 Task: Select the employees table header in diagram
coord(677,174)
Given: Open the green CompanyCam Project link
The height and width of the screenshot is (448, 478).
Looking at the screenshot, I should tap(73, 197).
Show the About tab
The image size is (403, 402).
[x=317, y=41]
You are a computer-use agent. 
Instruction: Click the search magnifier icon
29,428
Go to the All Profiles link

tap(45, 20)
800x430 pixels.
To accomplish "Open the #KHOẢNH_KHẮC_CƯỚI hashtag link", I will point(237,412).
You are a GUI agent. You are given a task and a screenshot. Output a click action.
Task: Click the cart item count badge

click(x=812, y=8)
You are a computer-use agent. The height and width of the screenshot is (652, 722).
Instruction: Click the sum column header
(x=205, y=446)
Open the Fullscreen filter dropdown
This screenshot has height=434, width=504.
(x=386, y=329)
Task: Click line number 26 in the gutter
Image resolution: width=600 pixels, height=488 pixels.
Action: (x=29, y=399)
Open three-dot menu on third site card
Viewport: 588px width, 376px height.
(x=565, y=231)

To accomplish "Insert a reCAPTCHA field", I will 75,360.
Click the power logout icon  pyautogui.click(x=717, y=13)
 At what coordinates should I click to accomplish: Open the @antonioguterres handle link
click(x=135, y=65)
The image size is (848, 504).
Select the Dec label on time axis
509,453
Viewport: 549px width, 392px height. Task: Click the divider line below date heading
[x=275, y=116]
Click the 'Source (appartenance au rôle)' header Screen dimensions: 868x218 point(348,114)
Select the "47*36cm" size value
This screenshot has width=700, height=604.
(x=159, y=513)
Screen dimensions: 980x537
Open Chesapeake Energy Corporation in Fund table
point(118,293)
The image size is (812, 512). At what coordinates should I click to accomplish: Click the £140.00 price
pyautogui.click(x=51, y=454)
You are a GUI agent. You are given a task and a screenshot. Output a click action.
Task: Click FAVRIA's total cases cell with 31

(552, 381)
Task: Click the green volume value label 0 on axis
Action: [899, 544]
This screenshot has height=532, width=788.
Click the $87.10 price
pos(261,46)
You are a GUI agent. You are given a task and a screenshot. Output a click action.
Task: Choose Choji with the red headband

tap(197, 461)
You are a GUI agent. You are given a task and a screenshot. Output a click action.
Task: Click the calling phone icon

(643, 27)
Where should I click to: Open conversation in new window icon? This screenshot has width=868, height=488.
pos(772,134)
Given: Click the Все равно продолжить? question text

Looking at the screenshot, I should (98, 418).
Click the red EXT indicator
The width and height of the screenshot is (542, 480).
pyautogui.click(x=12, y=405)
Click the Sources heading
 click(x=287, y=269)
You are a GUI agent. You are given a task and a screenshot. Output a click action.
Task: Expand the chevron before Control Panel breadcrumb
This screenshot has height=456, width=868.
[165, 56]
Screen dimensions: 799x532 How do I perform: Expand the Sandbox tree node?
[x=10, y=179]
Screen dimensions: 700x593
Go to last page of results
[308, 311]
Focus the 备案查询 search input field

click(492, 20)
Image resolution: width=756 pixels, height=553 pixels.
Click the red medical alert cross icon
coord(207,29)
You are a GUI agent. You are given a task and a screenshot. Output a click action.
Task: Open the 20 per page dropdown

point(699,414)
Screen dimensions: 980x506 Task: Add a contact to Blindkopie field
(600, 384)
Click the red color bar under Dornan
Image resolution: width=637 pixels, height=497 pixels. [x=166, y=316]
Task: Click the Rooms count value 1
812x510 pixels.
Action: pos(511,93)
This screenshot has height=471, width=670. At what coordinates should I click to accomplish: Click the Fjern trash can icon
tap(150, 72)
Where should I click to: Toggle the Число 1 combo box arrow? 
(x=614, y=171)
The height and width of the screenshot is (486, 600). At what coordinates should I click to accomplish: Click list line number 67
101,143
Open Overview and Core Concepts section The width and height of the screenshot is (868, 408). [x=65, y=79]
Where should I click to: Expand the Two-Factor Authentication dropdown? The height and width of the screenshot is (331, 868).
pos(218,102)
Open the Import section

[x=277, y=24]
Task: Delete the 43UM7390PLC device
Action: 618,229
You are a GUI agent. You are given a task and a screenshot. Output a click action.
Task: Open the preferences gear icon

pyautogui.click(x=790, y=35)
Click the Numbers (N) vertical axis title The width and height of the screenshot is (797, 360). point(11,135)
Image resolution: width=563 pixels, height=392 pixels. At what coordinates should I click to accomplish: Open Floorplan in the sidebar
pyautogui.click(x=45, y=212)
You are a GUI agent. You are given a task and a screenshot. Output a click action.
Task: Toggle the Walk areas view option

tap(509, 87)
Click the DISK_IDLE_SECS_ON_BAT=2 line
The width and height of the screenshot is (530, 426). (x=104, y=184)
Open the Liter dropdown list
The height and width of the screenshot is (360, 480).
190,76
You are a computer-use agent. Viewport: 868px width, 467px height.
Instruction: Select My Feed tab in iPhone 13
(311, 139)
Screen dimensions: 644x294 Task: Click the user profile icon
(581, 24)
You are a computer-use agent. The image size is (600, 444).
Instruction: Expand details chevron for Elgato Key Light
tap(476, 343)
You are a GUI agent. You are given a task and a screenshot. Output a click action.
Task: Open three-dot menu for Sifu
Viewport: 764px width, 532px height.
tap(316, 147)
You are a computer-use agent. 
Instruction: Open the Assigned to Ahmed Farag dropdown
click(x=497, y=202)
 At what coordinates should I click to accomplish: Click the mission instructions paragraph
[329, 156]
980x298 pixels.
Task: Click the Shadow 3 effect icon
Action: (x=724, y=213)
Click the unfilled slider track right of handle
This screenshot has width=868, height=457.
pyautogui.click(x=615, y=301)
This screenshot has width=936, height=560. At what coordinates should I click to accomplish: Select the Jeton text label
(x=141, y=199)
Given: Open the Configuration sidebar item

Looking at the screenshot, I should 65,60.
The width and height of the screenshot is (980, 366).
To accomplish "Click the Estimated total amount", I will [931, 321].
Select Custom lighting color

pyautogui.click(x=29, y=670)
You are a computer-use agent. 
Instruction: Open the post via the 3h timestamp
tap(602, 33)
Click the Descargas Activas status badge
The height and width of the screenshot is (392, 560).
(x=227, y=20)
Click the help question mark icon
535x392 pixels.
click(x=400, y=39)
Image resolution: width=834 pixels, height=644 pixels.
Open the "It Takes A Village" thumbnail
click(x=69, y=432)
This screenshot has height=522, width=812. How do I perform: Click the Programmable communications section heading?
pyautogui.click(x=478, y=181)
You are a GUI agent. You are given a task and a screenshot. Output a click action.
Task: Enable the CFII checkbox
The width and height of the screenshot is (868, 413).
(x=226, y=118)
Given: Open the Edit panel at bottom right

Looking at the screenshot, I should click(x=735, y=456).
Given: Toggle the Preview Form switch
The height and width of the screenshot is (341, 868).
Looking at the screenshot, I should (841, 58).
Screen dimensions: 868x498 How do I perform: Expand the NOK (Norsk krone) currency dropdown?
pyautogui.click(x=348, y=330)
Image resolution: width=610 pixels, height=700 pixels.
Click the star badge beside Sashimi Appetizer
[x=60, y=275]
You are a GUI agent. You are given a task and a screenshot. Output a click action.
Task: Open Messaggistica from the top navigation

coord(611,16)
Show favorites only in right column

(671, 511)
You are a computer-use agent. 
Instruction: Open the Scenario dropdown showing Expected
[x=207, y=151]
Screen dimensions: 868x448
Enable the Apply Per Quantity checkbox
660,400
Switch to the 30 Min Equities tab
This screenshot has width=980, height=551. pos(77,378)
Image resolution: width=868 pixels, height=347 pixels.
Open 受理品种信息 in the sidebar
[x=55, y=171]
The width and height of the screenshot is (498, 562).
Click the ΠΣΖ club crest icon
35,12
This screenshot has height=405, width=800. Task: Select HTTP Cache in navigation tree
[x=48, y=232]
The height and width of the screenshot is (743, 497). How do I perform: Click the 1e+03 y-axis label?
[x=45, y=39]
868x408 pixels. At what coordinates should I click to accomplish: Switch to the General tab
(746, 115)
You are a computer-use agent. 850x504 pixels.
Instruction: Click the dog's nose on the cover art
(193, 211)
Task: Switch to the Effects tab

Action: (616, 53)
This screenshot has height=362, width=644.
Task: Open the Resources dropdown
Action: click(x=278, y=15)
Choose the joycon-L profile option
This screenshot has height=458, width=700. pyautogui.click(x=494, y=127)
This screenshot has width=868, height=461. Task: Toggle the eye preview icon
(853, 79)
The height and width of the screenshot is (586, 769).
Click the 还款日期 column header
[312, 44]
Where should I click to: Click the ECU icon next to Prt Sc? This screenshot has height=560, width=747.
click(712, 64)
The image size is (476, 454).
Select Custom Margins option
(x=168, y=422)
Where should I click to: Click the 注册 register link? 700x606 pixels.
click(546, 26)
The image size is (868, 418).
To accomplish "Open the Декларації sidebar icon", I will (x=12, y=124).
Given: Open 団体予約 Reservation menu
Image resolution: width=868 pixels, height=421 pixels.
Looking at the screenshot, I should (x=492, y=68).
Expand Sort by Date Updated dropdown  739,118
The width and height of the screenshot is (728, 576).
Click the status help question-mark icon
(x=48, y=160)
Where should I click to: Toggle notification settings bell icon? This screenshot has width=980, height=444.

TASK BRIEF: Look through the entries above; copy each line where the string "three" appears.

RESULT:
Open three-dot menu on third site card
Task: Open three-dot menu for Sifu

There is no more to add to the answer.